Okay thank you! I will post more pics of baby. Also sire and dam have the dorsal stripe.
_Posted via Mobile Device_


----------



## CountryRoseSierra (May 2, 2014)

this is from a few weeks ago his eyes are alittle bluer now.


----------



## Yogiwick (Sep 30, 2013)

Sooo cute!


----------



## CountryRoseSierra (May 2, 2014)

Thanks!
_Posted via Mobile Device_


----------



## haviris (Sep 16, 2009)

No it doesn't look like he's got true blue eyes, most likely they will darken as he ages, and as said both parents appear to be duns, baby is also a dun, probably bay dun, but possibly red dun, hard to tell from those pics.
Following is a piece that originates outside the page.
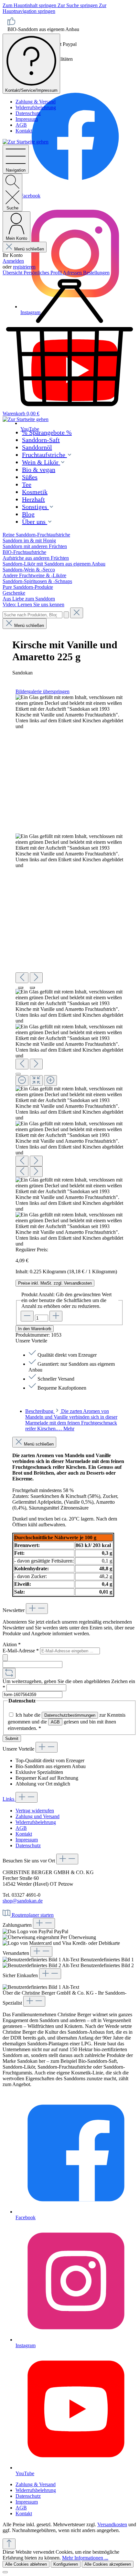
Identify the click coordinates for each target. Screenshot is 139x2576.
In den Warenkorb (34, 1328)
And both Mom and baby are tobiano

Could you point me to the post where people here told you the sire was a bay buckskin?


----------



## CountryRoseSierra (May 2, 2014)

Okay thank you! 
Yes! Go under search and type 'pregnant mare foaling soon, advice? ' and it should be somewhere under that thread. 
_Posted via Mobile Device_


----------



## haviris (Sep 16, 2009)

I found it, they said he was a bay dun (which is correct), not a bay buckskin. Duns are my favorite!


----------



## CountryRoseSierra (May 2, 2014)

Oh okay! My mistake then! 
_Posted via Mobile Device_


----------



## nessa1579 (Feb 24, 2013)

Looks to be a red dun tobiano 
_Posted via Mobile Device_


----------



## CountryRoseSierra (May 2, 2014)

Thanks!
_Posted via Mobile Device_


----------